FIG. 3 illustrates the two halves of a single probe.
FIG. 4 illustrates a preferred receptor compound for influenza virus.
FIG. 5 illustrates a preferred receptor compound as prepared for coupling to an optical fiber.
FIG. 6 illustrates a preferred crosslinking compound.
FIG. 7 illustrates an embodiment of a process for binding a receptor compound to an optical fiber.
FIG. 8 illustrates a post-binding chemical process for removal of protecting groups.
DETAILED DESCRIPTION OF THE PREFERRED EMBODIMENT (S) Fig. 1 illustrates one suitable packaging arrangement for an infectious agent detection apparatus. The apparatus includes a base unit 101 and a removable probe cartridge 103. The base unit 101 has an electronic touch screen display 105 and a receptacle 107 for receiving the probe cartridge 103. The probe cartridge 103 has an injection port 111 suitable for receiving a fluid sample to be tested, e. g., by injection with a syringe. The probe cartridge 103 has at least one electrical connector 109 which mates with a counterpart connector (not show) inside the receptacle 107 of the base unit 101. The depth of the probe cartridge 103 is greater than the depth of the receptacle so that the injection port remains accessible when the probe cartridge electrical connector 109 is seated within the base unit 101.

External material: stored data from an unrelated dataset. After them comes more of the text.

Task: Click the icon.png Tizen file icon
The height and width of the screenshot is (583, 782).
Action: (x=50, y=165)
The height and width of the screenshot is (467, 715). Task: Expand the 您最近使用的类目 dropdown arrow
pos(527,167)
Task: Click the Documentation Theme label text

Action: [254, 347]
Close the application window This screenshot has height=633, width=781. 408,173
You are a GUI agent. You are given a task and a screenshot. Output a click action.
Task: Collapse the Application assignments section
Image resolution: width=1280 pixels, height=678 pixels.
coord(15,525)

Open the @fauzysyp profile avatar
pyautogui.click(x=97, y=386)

In one version, the probe cartridge 103 receives electrical power for internal electronic circuitry through the electrical connector 109. Alternately, the probe cartridge 103 may have an additional receptacle (not shown) for a battery (not shown). Furthermore, the probe cartridge 103 and base unit 101 may have additional connectors (not shown) through which the base unit 101 may supply fluids to, and potentially receive fluids from, a probe cartridge 103.

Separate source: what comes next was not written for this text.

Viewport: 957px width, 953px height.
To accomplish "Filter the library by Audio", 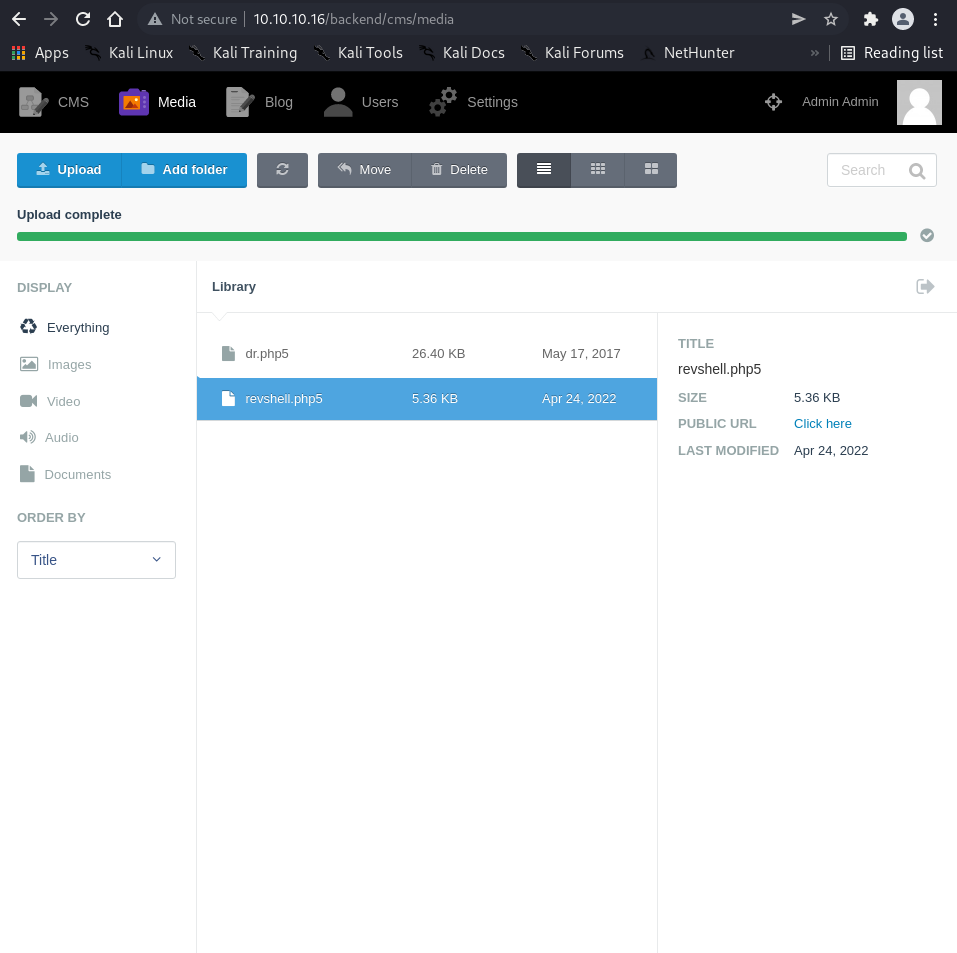I will point(61,438).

Fig. 2 schematically illustrates functional components of a probe cartridge. An optical light source 121 launches light into an optical fiber 123. A one-by-n ("1 x n") splitter 125 divides the light into multiple, preferably two, light signals of equal amplitude, each in separate optical fibers 127,129. A sample probe 131 and a reference coupler 133 each receives a light signal from one of the optical fibers 127,129. Each of the sample probe 131, and reference coupler 133 has a pair of output fibers 135,137,139,141. Each of four photodetectors 143,145,147,149 receives light from one output fiber 135,137,139,141.

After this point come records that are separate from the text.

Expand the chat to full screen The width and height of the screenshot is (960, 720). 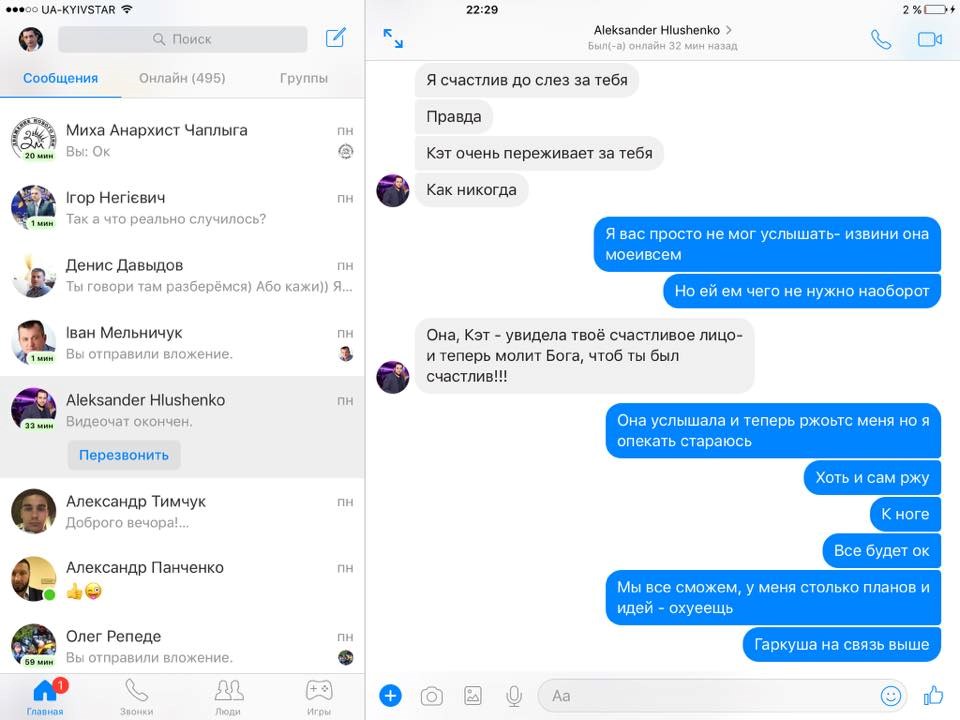click(x=393, y=39)
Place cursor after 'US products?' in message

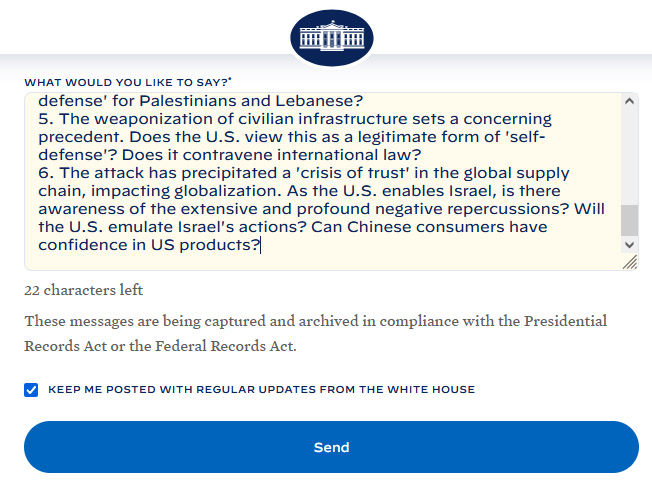tap(260, 245)
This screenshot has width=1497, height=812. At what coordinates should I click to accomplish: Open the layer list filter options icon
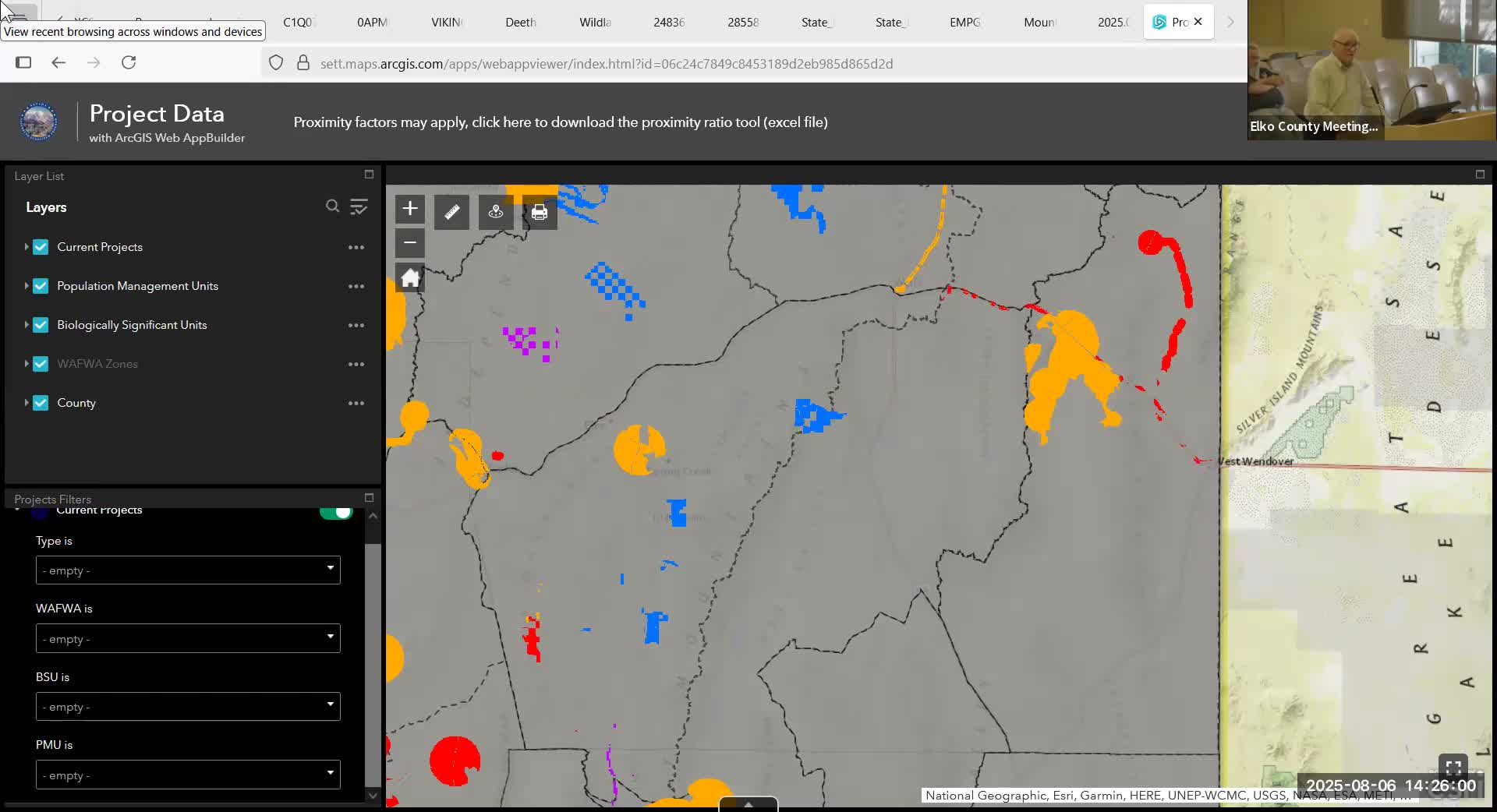click(x=359, y=207)
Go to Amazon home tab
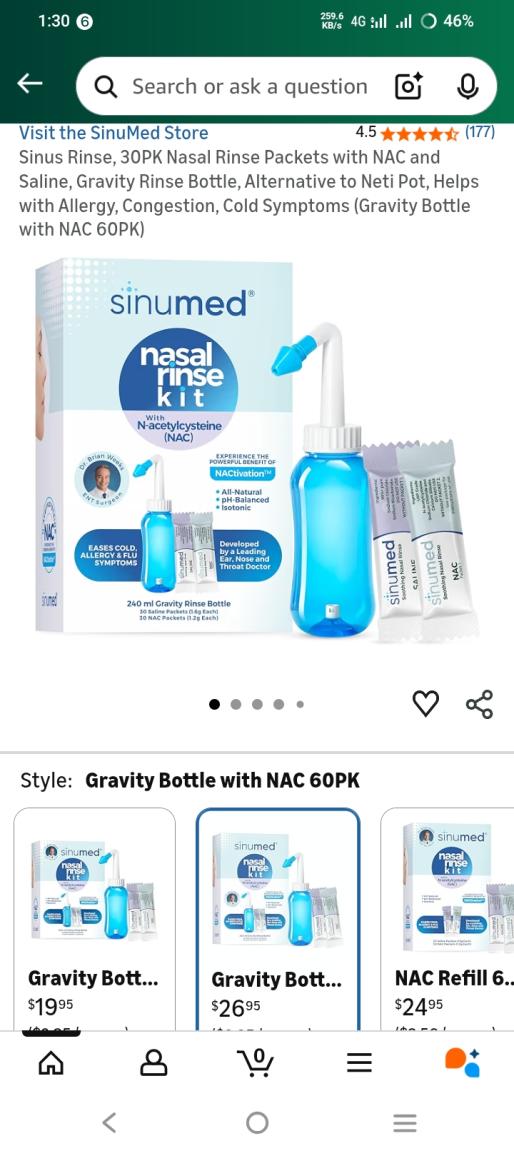This screenshot has width=514, height=1151. pos(51,1061)
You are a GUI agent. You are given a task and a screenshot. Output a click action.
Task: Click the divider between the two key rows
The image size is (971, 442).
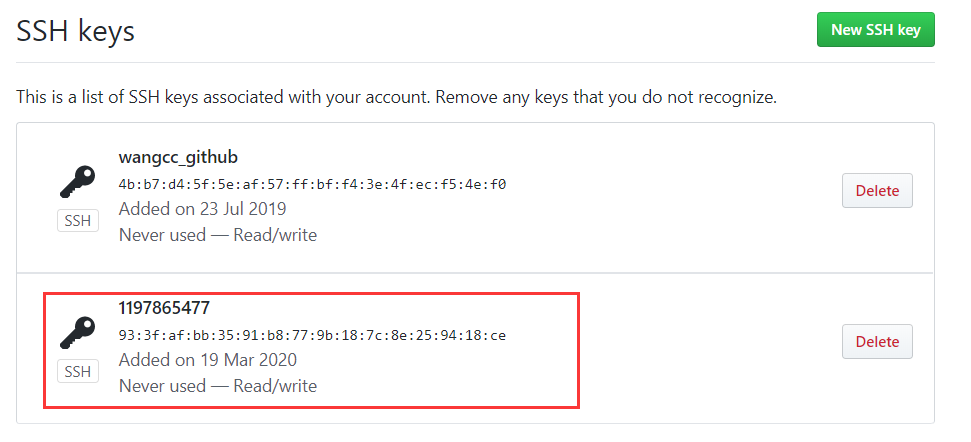pyautogui.click(x=475, y=273)
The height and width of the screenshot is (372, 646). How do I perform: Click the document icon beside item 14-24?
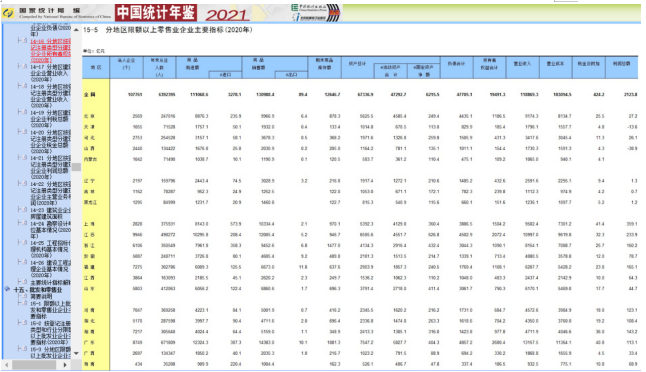(24, 223)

Each of four transimpedance amplifiers 151,153,155,157 amplifies the outputs of the photodetectors 143,145,147,149. A multi-input A/D converter 159 samples the output signals from the transimpedance amplifiers 151,153,155,157 and provides digital measures of signal amplitude to a control and communication circuit 161. The control and communication circuit regulates sampling and provides a digital interface, such as an IEEE 488 interface through the connector 109 (Fig. 1) of the probe cartridge.
The sample probe 131 and reference probe 133 each receives a fluid sample to be tested. The fluid sample may be injected through an injection port 163 into a storage bladder
165. The control and communications circuit 161 operates a valve 167 to allow a controlled volume of sample fluid to flow into the sample probe 131 and reference coupler 133.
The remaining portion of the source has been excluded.